Елена Дондурей – заведующая инфекционным боксированным отделением № 10
Филатовской больницы, кандидат медицинских наук. Как врач-инфекционист она все время была на передовой.
Так надо встречать любую инфекцию
– Елена Александровна, персонал Филатовской больницы как стационара, традиционно работающего с инфекциями, предполагал, что придется столько всего менять в системе работы, что СOVID-19 так затронет детей?
– В самом начале пандемии в принципе никто не предполагал, что так будет, мы же не боги. Никто не думал, что будет настолько тяжело – но и настолько интересно. Наша работа изменилась полностью. Если раньше каждый работал в своем отделении, у всех были свои кабинеты, ординаторские, то потом мы все переехали в санпропускник, практически вся больница стала «красной» зоной. В этом тоже есть свои плюсы и минусы – минусы касаются особенно среднего медперсонала, который круглосуточно находится в СИЗах, им сложнее всего. Да и докторам тоже: если кому-то становится хуже, надо впрыгивать в СИЗ и бежать в другой корпус, смотреть пациента. Но мы, конечно, были готовы.

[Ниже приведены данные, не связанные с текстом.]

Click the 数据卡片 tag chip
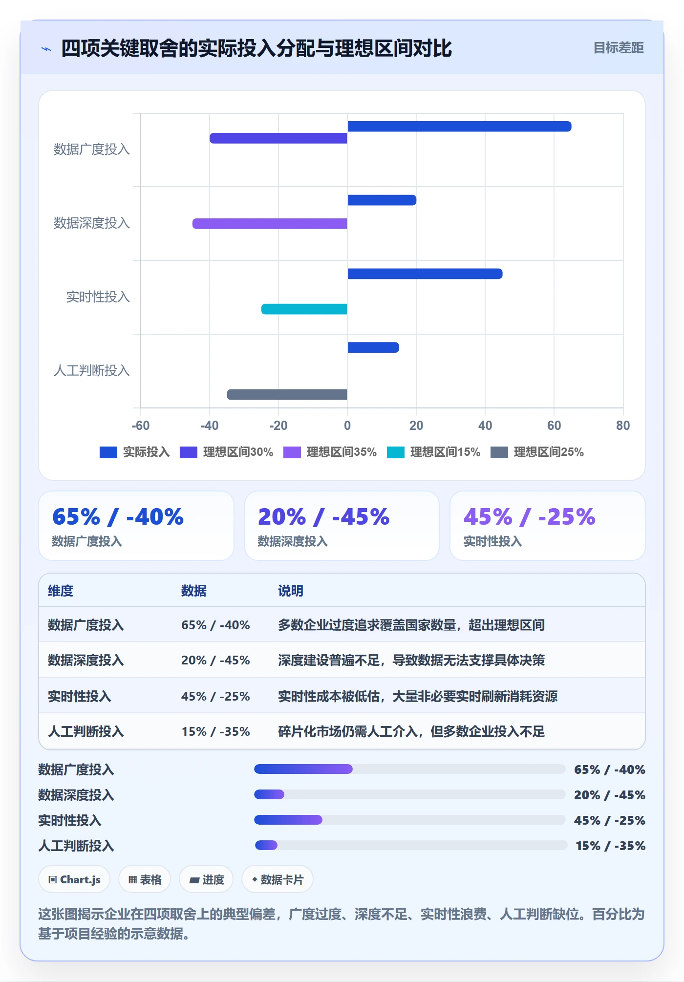This screenshot has width=684, height=982. pos(278,879)
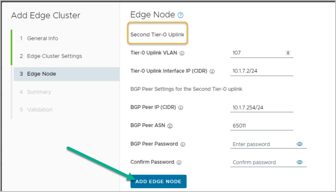Focus the BGP Peer IP (CIDR) field
336x192 pixels.
coord(261,107)
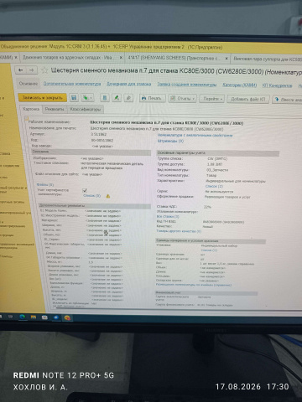Click the paperclip attachments icon
Image resolution: width=302 pixels, height=402 pixels.
(x=128, y=98)
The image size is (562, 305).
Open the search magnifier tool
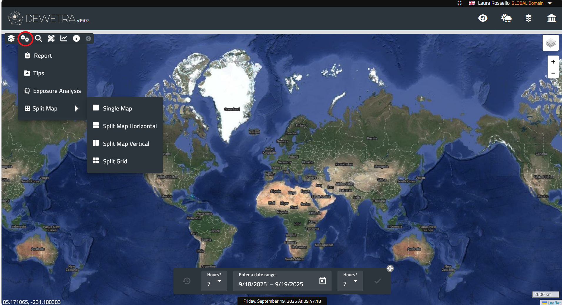pos(38,38)
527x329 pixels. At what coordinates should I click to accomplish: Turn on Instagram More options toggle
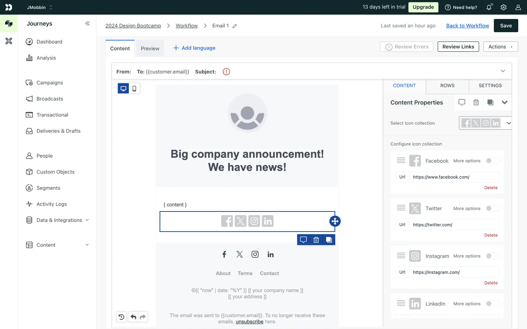492,256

Детская заболеваемость росла с отставанием на 2-4 недели от взрослой. Начиная с июня 2020 года мы уже серьезно вступили в пандемию и работали на полную катушку, чистых отделений было мало. Но самая серьезная нагрузка началась осенью, когда практически все инфекционные отделения стали коронавирусными. Потом часть из них снова перепрофилировалась, сейчас постепенно обратно их разворачиваем.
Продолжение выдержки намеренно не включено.